Pages can be bookmarked easily only _sometimes!_ Everybody seems to have
adopted the same database-centric but user-hostile (and cache/crawler-hostile)
approach to pagination of posts (see: any blog platform, engadget, tumblr,
etc).

Their brain damaged flow goes: You make a new post. The new post appears at
the top of the front page. But, the front page has a limited number of story
slots. So, the oldest story on the front page gets pushed to page two. But
page two has limited slots, so the oldest story on page two goes to page
three. Repeat for every page. Some sites have tens to hundreds of thousands of
"pages." (Preemptive note to future comment haters: I know the site doesn't
"push" articles to every page because it's all just database queries, but the
effect is the same.)

Every time you make a new post, you invalidate all thousand (ten thousand?
100k? million?) older pages. It's absolutely moronic. Google has no chance of
keeping up. You make one new post and Google has to re-index thousands of
pages.

* [Items]:
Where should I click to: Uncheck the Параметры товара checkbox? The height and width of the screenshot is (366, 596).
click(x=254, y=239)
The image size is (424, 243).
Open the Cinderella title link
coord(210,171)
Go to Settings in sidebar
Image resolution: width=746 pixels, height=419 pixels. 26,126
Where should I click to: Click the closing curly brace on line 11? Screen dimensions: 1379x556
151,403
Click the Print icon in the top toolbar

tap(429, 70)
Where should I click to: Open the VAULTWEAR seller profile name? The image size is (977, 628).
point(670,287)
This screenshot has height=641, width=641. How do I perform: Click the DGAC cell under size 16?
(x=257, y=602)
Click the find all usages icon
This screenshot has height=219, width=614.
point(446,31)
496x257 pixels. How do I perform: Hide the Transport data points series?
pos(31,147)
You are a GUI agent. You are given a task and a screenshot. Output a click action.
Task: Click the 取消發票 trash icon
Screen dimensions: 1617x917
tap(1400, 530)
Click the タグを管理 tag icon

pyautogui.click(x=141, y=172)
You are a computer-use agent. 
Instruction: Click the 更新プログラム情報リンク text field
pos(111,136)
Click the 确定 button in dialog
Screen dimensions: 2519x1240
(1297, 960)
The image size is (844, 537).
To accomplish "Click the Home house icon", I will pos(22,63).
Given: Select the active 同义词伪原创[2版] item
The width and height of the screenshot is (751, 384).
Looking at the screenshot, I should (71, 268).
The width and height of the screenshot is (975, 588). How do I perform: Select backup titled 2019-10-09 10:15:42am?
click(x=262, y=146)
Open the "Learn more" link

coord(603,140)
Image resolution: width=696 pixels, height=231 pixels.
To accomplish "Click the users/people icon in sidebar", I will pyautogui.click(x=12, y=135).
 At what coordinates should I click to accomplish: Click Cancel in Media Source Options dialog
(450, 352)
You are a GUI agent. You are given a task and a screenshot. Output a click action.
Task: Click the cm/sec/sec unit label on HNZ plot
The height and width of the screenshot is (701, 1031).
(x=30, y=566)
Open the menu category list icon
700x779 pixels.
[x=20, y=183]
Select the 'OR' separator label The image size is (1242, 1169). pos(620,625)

* [What is asked]:
1 – In the pagination comment, what happens to the oldest story on the front page when a new post is made?
2 – Copy word for word the portion of the pagination comment that begins with the words containing "approach to pagination" and ends with "is the same.)".

* [Solved tasks]:
1 – It gets pushed to page two.

2 –
approach to pagination of posts (see: any blog platform, engadget, tumblr,
etc).

Their brain damaged flow goes: You make a new post. The new post appears at
the top of the front page. But, the front page has a limited number of story
slots. So, the oldest story on the front page gets pushed to page two. But
page two has limited slots, so the oldest story on page two goes to page
three. Repeat for every page. Some sites have tens to hundreds of thousands of
"pages." (Preemptive note to future comment haters: I know the site doesn't
"push" articles to every page because it's all just database queries, but the
effect is the same.)